The Adirondack Carousel’s hand-carved black bear got a shiny coat for the winter last weekend at the Northwoods Inn, thanks to local artist Sandra Hildreth who has offered to paint the 170-pound bear.
Hildreth said she is looking forward to adding the finishing touches on the black bear, co-carved by Andy Manchester of Lake Clear and Carl Borst of Rotterdam. Hildreth also painted two other carvings for the carousel in the otter and the bald eagle.
The black bear was accompanied by Borst, who also carved the Adirondack Carousel’s eagle, raccoon, beaver, and otter.
As with all the Adirondack Carousel figures, the bear is a lifelike carving that celebrates the unique character of the Adirondacks. Designed to fit on a carousel, the bear features a saddle for riders of all ages and whimsical additions such as fancy straps, bells and ribbons around its neck and waist, a chipmunk hiding under the bear’s saddle, and the Carousel’s signature red ladybug.

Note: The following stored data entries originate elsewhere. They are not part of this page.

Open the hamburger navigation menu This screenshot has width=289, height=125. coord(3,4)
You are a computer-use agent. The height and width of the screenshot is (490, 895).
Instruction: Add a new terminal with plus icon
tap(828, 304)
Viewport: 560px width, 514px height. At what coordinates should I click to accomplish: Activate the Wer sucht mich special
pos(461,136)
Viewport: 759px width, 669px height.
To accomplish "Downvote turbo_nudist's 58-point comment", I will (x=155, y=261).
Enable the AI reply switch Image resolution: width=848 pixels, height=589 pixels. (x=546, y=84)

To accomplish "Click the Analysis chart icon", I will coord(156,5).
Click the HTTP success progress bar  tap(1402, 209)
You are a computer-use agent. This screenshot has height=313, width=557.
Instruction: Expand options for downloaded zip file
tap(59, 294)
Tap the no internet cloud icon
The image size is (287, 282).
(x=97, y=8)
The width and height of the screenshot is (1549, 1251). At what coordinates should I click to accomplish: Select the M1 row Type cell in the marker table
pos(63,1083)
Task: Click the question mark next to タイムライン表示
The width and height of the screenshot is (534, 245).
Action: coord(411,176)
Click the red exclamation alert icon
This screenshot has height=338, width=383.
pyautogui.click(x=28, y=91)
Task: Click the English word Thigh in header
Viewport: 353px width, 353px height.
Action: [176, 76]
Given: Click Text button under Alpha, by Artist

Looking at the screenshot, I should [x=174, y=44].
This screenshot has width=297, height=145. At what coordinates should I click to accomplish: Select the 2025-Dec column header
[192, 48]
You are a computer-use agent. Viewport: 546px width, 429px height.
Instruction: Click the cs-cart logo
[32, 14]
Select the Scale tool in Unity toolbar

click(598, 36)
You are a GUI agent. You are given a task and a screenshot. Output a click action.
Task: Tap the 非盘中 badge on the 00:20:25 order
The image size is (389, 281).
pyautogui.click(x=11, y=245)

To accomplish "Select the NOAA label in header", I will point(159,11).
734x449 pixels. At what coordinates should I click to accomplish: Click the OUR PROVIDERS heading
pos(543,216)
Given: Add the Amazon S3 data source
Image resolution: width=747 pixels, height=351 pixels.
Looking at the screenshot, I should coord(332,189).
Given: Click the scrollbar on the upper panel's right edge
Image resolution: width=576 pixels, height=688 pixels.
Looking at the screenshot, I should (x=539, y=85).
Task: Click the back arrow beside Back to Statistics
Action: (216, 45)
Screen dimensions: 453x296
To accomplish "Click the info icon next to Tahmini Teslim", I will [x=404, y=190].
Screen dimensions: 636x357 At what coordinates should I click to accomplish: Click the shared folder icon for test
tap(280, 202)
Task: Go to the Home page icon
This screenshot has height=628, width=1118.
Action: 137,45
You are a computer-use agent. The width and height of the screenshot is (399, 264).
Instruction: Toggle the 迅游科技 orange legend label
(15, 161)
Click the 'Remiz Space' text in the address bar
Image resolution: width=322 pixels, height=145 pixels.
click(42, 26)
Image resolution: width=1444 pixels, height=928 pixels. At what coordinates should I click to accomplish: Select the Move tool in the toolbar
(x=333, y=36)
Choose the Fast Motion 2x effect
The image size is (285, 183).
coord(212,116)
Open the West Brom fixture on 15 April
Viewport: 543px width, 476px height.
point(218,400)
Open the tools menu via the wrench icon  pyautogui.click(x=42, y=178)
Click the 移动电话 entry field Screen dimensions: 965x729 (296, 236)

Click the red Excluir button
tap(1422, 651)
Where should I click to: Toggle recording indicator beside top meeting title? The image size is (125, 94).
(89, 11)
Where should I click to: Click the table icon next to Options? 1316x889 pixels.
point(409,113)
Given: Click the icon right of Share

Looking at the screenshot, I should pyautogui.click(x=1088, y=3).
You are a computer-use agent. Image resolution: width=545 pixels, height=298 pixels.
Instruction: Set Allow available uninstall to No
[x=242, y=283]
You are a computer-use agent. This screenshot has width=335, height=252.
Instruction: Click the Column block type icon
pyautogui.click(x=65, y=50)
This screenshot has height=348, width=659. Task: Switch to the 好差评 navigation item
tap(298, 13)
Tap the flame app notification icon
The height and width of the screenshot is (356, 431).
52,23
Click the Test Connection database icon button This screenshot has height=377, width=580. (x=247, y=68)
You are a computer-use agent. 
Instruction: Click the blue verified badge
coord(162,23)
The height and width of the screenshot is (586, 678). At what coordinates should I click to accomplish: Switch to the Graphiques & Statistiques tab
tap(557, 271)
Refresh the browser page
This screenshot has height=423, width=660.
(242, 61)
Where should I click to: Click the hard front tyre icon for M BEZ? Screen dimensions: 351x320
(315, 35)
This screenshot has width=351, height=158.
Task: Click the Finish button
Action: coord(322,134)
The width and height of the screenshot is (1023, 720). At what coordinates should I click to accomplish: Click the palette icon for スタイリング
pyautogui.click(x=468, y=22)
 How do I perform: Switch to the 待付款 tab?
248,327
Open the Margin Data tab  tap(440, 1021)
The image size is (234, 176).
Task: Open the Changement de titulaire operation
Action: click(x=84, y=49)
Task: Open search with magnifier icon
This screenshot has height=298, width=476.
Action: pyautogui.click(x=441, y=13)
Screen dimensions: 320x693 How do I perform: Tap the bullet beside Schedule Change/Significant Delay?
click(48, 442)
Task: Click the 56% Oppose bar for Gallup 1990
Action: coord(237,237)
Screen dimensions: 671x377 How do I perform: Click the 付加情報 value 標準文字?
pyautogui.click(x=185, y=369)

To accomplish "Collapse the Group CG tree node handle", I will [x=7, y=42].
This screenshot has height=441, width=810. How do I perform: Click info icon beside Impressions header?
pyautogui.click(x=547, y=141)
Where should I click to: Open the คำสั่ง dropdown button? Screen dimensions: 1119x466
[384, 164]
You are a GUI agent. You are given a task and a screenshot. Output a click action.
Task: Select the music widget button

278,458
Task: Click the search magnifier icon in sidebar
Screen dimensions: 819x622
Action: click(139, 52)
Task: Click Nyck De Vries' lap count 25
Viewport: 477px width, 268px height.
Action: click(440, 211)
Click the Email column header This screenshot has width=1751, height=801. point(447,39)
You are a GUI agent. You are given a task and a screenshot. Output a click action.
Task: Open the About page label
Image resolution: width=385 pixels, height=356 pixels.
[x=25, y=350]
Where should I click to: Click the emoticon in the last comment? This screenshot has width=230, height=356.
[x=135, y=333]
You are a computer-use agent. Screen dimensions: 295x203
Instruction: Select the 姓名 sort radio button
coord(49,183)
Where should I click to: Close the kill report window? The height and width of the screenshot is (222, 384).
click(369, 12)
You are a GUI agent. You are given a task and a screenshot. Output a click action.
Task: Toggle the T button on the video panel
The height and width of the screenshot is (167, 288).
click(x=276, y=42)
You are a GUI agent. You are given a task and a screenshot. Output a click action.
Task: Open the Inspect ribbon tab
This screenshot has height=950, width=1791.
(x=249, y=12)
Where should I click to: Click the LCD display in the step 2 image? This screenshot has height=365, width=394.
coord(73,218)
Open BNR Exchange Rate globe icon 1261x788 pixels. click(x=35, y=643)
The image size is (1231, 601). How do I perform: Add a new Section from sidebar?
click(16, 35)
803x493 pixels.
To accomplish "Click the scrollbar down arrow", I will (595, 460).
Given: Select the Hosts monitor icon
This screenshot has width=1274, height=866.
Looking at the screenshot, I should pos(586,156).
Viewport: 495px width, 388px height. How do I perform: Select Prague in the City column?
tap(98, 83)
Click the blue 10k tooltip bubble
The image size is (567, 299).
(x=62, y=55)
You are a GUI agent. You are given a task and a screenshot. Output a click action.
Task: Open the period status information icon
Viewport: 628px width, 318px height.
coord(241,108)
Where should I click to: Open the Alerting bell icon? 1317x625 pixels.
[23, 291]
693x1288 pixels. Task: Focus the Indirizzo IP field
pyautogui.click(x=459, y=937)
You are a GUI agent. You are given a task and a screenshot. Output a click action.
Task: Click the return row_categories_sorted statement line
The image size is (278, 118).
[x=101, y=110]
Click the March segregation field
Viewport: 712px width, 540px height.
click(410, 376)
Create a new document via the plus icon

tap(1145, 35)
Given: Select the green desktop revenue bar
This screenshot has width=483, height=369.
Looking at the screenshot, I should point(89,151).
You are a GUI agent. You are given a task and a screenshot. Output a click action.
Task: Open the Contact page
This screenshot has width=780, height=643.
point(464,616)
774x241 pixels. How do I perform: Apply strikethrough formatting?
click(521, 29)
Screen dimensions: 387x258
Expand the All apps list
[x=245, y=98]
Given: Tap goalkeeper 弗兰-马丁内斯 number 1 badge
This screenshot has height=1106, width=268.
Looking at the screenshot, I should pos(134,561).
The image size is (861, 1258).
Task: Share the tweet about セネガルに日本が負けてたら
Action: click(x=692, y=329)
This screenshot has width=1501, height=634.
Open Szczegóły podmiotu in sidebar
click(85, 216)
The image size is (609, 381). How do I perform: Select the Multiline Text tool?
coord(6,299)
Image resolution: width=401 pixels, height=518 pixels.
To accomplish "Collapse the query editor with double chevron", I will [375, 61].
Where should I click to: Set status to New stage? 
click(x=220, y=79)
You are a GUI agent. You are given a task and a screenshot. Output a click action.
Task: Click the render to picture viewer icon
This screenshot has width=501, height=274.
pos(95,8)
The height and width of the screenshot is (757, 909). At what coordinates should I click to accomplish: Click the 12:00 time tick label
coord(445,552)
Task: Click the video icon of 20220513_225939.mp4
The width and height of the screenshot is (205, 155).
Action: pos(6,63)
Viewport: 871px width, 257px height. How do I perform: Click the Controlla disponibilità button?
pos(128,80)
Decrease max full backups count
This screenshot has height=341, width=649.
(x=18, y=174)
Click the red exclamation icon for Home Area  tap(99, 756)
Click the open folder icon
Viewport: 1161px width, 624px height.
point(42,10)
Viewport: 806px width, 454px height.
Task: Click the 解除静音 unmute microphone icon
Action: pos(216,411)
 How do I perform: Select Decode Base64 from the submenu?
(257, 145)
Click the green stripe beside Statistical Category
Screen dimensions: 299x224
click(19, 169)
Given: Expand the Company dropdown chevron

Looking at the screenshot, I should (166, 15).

The Adirondack Carousel is currently under construction in the William Morris Park in Saranac Lake. When it opens next year, it will offer a full-sized carousel with adjoining space for events, community meetings, and educational workshops about the Adirondacks.
The Carousel’s volunteer organization is seeking additional funds to help cover the increase in construction costs brought about by escalating oil prices and labor.
“We especially need volunteer labor and community support to help us offset these added costs,” board chair Marge Glowa said.